● **Task prompt**
No picture should appear in the copy. Transcribe exactly, and only, the lines from the one with "Task: Select the" through the last line of the data below.

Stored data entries
┏━━
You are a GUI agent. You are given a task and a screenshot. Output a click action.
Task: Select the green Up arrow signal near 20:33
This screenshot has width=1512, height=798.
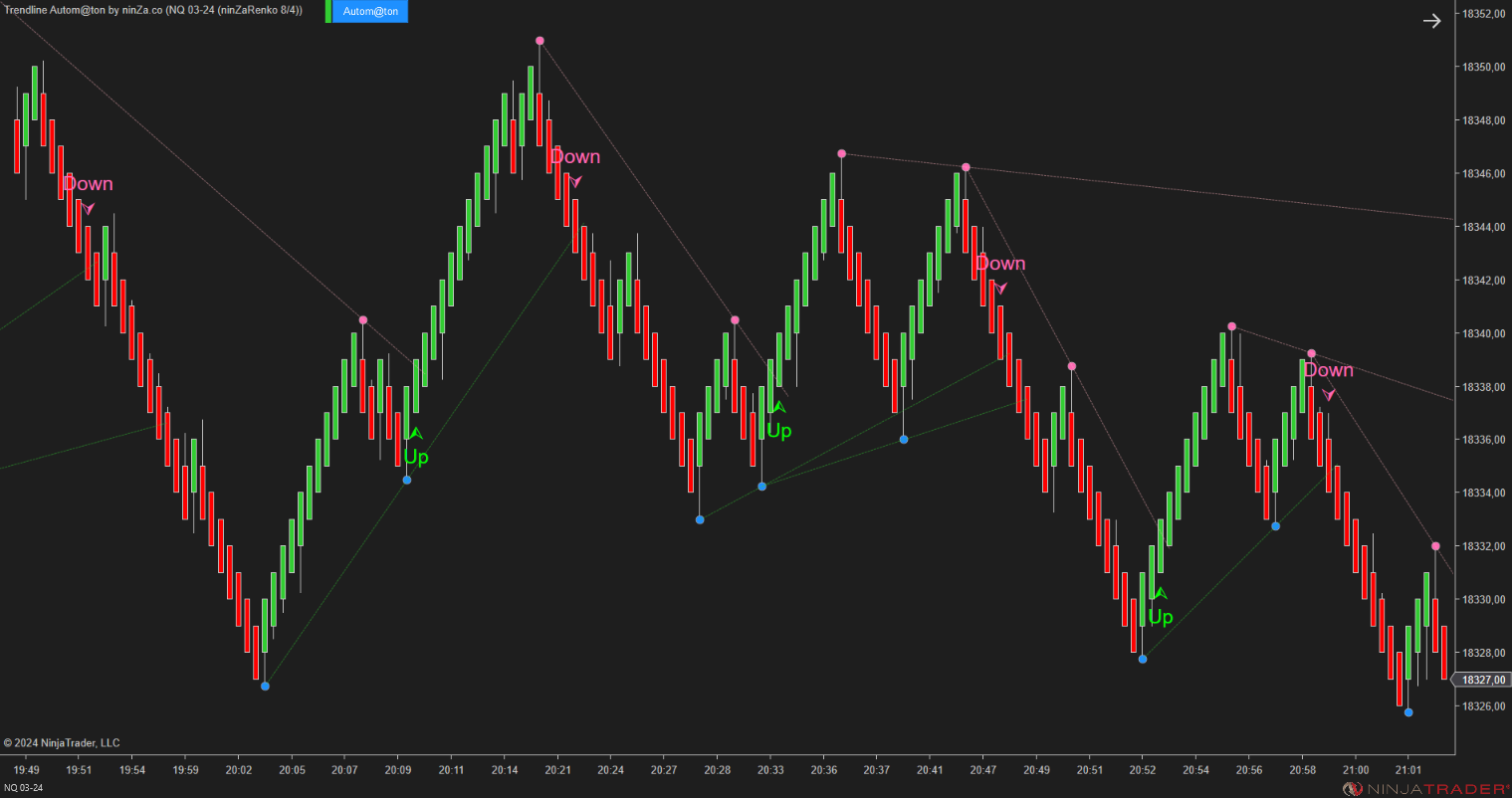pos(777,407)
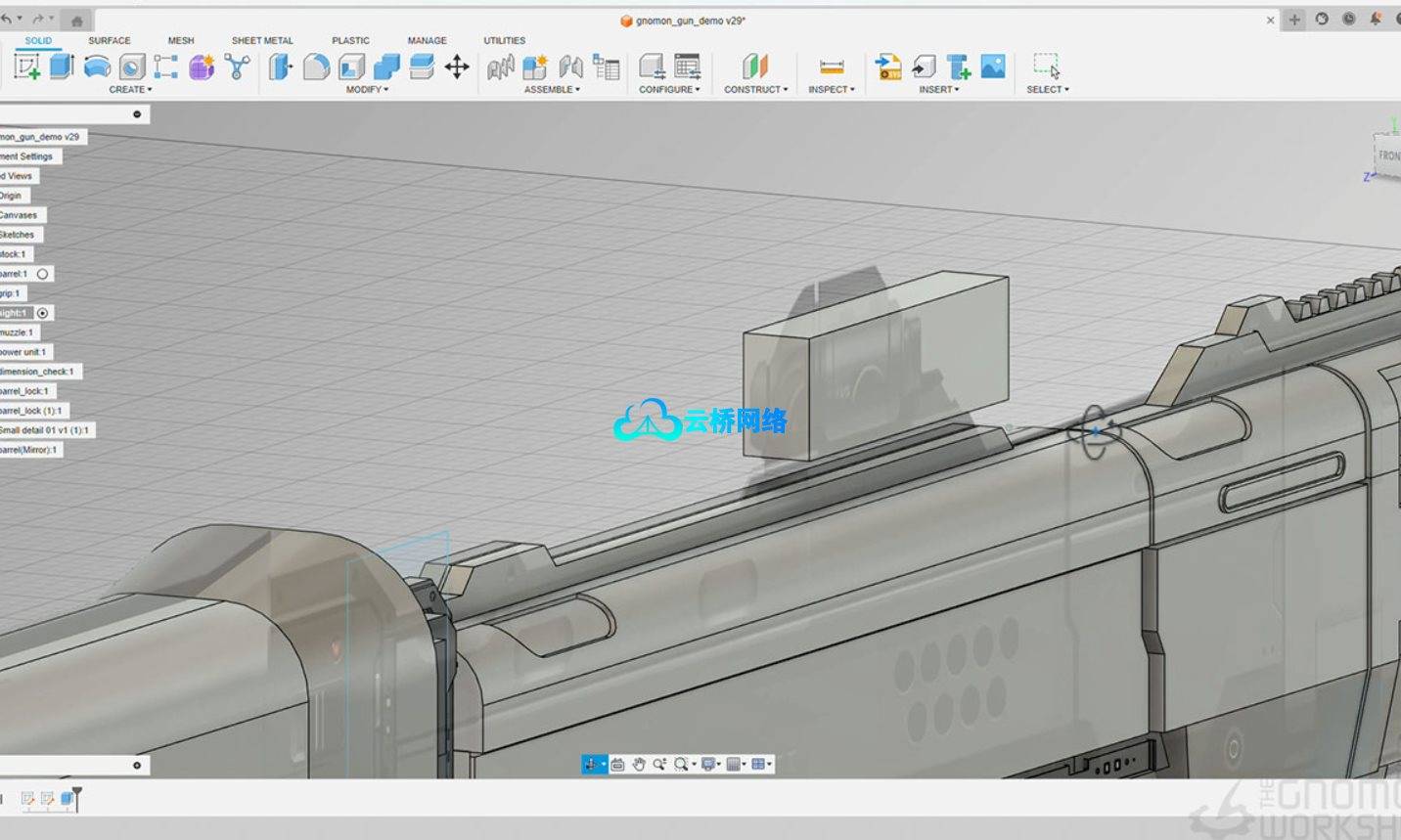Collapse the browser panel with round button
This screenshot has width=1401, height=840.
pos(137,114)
┗━━
● **Answer area**
Task: Select the green Up arrow signal near 20:33
This screenshot has width=1512, height=798.
pos(777,407)
Collapse the browser panel with round button
This screenshot has width=1401, height=840.
pos(137,114)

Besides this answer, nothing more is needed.